How To Structure Your Google Shopping Campaigns

Many advertisers aren’t aware of the impact on the performance of a well structured Shopping Ads campaign. Especially if you manage your Shopping Ads by hand, a granular campaign structure is very time consuming, but crucial when it is about to get the best performance for your Shopping Ads. We will show you how to avoid the most common mistakes regarding aGoogle Shopping campaign structure.

Too long, did not read version:

  1. Build a granular Google Shopping campaign structure

  2. Get on item id level with your bids

  3. Do not work with an “All products” target or any very generic structure with one or only few overall bids

Why is a granular campaign structure important?

Most advertisers don’t work with a very granular Google Shopping campaign structure therefore they are not cognizant how their brands, categories, custom labels, combinations of them or even single products perform.

Consider following case:

Google shopping campaign structure example1
You are selling different kind of shoes, in that case running shoes with an overall bid of 0.65$ and your goal is to reach a ROAS of 6 at minimum. If you take a look on your campaign performance you see a ROAS of 10, which is pretty good and fulfills your goal, but it could be better.

If you take a deeper look you will see that only two of them have a ROAS meeting your expectations. The first article influences the overall performance in a very bad way.

Google Shopping campaign structure example2

With a granular campaign structure you have the possibility to set bids for every single product. Or, if you don’t have the time to set bids every single product especially if you have many products to handle, you can set bids on different product clusters such as brand-product-type combinations, or you simply use a tool which gives you the opportunity to bid on item id level. With a granular bidding you can influence the performance in a better way and you can reach a desired ROAS more easily.

How does such a granular Google Shopping campaign structure look like?

If we stay with the shoe store, a possible campaign structure could look like this:

Google Shopping campaign structure best practice

Keep in mind that you can only manage 20.000 product targets within an ad group, so if you have more than 20.000 products and you want to cover all of them you will have to create several campaigns with inventory filters or setup a multiple ad group approach.

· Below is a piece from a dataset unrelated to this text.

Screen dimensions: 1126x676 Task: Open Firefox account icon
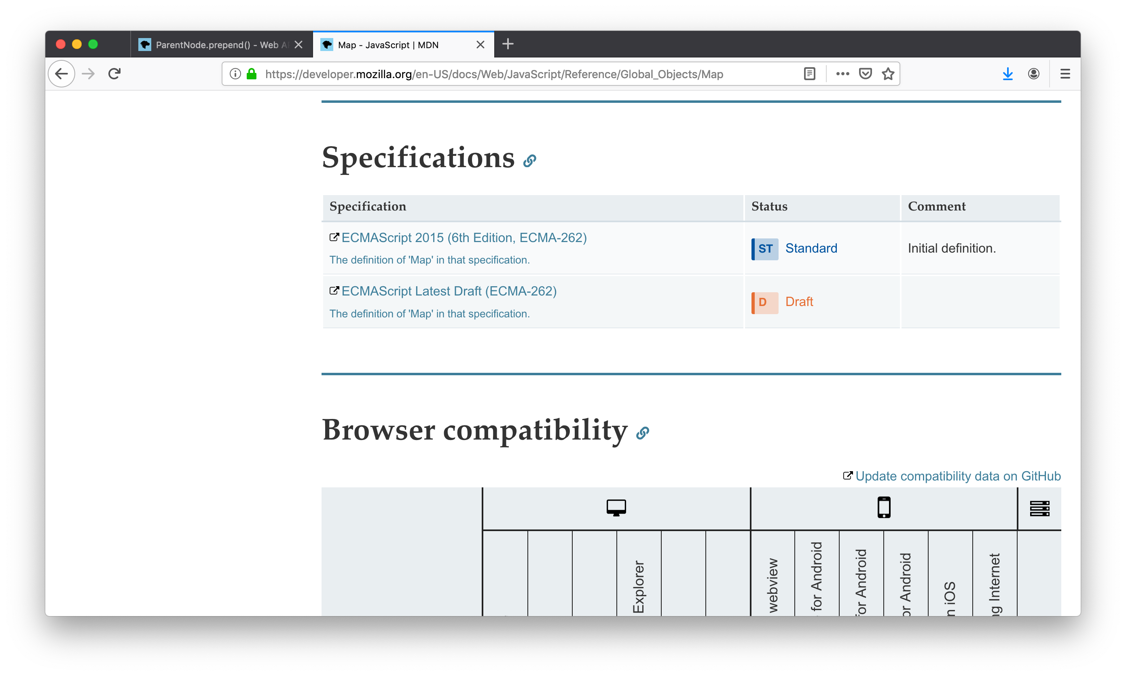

This means you add all your item ids explicitly as product targets and exclude the “all other items”-partition. If an ad group reaches its full capacity create the next ad group – rinse and repeat. If you do not exclude the “all other items”-partition all ad groups will target all of your products (specified by the inventory filter at the campaign level) and your bids will not apply they way you want them to be applied. Do not forget to create a fallback campaign, which is targeting all products if you are excluding the “all other items”-partition. This is very crucial especially if your product range is very dynamic or you change something on your feed structure.

Do not forget that you will get all shopping performance data on brands, product types, custom labels and each item id regardless of your campaign structure – even if you just use an “all-products”-target. You get this data via the dimensions tab under the section “shopping”.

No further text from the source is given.